DFT study on TiO2 facet-dependent As(III) oxidation process: Importance of As(IV) species

Abstract

The identification of active arsenic (As) intermediates is of importance in heterogenous As(III) oxidation to As(V) at the solid-water interface. However, the speciation and redox transformation of intermediate As(IV) is not fully understood. Herein, the molecular level As(III) oxidation on anatase {100}, {101}, and {001} facets were studied using density functional theory (DFT) calculations. Our DFT results show that As(IV) formation step is the thermodynamic obstacle in the hole-induced oxidation process as evidenced by its high free energy change in the range 1.21 ∼ 1.83 eV. The theoretical overpotential on facets follows {100} (1.21 ∼ 1.58 eV) ∼ {101} (1.24 ∼ 1.78 eV) < {001} (1.61 ∼ 1.83 eV), suggesting the facet-dependent reactivity.
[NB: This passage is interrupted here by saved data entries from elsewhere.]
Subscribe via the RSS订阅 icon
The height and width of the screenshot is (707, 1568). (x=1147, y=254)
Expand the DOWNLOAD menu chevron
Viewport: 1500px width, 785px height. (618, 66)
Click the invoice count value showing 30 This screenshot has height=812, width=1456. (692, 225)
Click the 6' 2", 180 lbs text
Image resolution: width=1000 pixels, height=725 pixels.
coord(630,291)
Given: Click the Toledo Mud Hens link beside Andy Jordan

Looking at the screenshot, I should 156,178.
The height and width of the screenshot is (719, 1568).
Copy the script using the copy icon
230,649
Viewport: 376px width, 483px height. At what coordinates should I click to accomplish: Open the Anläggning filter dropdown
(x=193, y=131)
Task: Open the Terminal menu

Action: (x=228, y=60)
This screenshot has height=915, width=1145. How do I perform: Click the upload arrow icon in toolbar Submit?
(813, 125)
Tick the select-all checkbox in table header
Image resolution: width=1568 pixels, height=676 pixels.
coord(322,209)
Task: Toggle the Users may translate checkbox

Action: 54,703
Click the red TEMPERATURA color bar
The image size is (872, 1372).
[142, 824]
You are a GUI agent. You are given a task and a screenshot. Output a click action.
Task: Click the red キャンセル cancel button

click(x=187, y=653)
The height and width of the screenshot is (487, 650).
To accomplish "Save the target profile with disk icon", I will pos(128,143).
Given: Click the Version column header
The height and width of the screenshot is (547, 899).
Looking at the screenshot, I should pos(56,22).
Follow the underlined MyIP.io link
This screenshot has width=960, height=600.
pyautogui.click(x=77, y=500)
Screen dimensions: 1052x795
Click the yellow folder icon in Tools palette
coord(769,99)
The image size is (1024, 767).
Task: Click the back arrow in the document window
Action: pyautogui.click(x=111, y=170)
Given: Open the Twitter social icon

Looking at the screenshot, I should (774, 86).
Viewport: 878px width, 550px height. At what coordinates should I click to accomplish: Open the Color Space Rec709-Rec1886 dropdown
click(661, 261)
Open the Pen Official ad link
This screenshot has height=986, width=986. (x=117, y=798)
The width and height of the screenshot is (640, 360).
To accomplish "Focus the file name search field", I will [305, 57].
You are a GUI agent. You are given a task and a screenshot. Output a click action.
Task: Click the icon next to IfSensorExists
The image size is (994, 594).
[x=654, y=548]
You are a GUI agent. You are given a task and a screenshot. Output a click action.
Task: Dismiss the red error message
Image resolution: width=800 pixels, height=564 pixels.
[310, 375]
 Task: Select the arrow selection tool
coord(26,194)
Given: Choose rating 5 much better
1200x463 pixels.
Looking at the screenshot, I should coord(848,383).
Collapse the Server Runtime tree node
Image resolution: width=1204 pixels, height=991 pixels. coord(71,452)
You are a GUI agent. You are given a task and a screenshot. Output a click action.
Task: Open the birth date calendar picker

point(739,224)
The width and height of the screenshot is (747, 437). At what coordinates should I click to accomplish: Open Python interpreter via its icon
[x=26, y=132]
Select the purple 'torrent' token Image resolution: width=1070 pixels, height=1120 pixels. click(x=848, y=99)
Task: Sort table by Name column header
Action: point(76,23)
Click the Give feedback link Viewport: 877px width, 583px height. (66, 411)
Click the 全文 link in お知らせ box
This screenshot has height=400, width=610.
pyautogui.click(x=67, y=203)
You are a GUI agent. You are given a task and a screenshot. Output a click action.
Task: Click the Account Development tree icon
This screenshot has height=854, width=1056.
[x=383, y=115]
Theoretical overpotential linearly correlated to the adsorption energy of As(IV) species, highlighting the impact of adsorption affinity to oxidation reactivity and implying a quantitative structure-activity relationship (QSAR). This facet-dependent oxidation is attributed to the electronic structure of the frontier orbitals of the adsorbed As(III/IV) on each facet. The gained knowledge will be instructive to design effective catalysts for the oxidation of arsenic and similar oxyanions.